_Exercise objective:_ Only lines containing the word "question" belong in the answer; copy each one from the records.

(Collected data entries)
——————

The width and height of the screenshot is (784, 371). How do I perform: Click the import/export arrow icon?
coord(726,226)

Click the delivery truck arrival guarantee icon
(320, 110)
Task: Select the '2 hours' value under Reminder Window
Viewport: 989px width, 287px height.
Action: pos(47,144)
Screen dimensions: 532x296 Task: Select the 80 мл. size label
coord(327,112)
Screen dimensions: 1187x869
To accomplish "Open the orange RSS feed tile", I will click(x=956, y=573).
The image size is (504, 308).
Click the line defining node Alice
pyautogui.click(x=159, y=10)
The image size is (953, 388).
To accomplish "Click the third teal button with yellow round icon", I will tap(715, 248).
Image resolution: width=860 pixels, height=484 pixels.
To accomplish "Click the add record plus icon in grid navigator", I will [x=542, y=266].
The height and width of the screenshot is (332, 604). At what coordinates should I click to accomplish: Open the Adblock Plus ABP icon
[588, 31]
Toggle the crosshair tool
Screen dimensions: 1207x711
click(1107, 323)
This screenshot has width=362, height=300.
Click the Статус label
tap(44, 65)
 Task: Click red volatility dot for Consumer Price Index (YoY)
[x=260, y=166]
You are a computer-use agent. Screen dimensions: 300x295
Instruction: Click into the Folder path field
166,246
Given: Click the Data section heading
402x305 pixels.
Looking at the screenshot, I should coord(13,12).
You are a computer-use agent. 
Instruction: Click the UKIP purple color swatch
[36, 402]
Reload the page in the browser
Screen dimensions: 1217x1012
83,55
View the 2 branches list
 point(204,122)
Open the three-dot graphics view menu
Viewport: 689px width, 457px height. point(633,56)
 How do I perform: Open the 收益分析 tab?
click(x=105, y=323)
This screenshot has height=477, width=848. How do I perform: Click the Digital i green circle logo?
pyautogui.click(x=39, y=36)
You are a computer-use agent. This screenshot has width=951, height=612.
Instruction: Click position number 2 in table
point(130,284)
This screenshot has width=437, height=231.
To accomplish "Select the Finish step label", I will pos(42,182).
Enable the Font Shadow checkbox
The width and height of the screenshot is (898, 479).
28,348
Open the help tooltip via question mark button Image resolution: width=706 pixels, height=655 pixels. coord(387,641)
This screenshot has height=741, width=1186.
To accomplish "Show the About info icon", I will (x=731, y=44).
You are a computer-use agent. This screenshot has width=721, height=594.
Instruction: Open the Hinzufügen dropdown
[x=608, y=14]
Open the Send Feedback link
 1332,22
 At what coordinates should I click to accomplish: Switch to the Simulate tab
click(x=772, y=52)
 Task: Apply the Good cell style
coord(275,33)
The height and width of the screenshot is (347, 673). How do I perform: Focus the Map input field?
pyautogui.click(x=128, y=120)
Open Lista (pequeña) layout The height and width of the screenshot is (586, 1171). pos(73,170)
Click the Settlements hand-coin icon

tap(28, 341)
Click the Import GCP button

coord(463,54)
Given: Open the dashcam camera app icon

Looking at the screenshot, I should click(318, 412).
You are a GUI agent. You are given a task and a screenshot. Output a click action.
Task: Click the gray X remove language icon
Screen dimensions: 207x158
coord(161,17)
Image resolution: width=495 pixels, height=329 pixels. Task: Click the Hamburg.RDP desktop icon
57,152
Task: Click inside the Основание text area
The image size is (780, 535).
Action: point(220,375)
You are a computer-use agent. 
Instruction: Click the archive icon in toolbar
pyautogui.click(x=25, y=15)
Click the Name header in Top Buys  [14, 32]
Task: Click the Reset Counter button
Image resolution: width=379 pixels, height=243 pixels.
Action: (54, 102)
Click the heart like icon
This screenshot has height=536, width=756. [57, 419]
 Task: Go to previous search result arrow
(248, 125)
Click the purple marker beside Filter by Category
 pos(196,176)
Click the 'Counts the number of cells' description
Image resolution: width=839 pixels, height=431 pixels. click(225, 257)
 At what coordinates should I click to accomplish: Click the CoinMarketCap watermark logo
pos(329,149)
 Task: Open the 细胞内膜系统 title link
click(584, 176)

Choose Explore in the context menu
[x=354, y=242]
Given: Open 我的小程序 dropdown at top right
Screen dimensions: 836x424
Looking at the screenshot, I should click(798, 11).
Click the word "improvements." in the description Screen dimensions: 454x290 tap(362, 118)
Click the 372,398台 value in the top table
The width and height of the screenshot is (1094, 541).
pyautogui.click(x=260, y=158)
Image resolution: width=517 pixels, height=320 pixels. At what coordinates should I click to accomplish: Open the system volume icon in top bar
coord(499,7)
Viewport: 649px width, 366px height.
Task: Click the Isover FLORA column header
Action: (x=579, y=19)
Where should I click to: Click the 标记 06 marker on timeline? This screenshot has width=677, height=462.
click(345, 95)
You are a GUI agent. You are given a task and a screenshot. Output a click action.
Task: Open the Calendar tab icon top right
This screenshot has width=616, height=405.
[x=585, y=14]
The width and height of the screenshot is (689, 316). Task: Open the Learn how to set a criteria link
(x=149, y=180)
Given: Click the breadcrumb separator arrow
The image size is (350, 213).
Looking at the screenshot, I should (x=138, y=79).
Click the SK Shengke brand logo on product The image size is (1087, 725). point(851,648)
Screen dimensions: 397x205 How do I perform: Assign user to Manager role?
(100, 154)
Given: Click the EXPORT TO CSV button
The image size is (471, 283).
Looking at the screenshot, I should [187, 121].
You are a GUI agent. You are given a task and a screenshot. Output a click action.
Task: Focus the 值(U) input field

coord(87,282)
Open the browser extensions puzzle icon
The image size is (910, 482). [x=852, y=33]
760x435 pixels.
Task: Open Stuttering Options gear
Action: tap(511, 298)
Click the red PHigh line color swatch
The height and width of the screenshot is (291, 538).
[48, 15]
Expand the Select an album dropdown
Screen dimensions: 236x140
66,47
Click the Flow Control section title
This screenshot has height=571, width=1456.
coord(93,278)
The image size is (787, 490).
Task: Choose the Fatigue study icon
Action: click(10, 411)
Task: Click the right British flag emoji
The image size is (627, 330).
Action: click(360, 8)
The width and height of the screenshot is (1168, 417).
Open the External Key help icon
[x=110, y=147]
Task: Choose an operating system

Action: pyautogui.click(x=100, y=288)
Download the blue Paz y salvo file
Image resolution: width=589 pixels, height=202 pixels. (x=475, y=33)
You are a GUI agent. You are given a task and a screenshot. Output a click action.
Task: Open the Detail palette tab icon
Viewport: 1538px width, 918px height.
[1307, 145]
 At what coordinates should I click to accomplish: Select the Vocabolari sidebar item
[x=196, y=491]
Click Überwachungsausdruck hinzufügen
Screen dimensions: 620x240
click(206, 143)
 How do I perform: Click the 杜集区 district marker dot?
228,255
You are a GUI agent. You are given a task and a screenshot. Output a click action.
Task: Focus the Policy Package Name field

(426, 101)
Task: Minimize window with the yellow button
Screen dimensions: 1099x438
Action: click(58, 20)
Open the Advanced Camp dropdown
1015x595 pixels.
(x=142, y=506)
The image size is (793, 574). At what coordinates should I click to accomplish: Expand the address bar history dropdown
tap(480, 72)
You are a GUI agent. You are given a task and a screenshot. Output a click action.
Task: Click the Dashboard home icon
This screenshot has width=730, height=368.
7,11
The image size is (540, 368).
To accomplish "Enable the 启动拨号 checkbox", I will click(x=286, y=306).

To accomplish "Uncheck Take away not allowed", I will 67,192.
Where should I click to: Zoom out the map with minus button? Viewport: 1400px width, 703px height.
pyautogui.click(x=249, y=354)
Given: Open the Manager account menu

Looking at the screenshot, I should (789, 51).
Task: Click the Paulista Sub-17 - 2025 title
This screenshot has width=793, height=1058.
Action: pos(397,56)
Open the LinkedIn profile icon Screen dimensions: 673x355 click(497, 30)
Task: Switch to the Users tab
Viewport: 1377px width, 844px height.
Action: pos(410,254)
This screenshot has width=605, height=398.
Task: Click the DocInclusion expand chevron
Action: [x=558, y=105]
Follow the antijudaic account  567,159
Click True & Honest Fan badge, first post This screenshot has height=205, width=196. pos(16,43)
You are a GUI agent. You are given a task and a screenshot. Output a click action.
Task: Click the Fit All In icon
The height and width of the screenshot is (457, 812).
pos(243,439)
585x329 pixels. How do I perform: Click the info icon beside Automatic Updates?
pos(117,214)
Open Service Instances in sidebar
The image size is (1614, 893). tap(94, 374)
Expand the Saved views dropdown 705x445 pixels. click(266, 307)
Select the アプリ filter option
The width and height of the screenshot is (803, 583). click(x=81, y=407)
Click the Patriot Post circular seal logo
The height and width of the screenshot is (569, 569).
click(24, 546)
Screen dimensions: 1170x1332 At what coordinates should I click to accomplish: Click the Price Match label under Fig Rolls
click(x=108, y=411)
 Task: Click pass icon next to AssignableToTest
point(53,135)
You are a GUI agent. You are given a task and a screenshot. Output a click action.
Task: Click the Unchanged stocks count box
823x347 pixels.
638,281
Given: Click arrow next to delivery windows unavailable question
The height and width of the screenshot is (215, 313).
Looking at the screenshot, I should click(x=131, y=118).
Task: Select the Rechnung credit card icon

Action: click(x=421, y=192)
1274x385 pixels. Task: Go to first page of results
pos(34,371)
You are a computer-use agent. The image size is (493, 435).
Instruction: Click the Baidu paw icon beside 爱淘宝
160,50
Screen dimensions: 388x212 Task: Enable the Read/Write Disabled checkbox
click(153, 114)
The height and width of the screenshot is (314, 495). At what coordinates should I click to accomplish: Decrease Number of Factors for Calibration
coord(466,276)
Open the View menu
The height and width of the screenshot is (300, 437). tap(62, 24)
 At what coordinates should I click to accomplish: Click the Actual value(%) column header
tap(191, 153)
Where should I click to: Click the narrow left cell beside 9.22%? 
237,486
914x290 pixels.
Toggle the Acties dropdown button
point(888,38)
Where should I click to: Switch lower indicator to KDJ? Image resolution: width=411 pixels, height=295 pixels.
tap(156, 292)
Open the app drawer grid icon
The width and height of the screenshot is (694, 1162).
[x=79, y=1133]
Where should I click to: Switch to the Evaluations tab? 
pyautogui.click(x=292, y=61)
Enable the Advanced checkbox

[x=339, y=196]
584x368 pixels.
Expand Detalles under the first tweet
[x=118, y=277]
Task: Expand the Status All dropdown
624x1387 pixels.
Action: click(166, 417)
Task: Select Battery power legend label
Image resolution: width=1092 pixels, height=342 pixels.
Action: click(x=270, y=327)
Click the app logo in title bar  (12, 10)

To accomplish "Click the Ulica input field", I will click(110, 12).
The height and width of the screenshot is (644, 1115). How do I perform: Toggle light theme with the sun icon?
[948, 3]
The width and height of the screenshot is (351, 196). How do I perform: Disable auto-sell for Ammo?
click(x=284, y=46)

——————

_Answer for the task:_
Open the help tooltip via question mark button Image resolution: width=706 pixels, height=655 pixels. coord(387,641)
Given: Click arrow next to delivery windows unavailable question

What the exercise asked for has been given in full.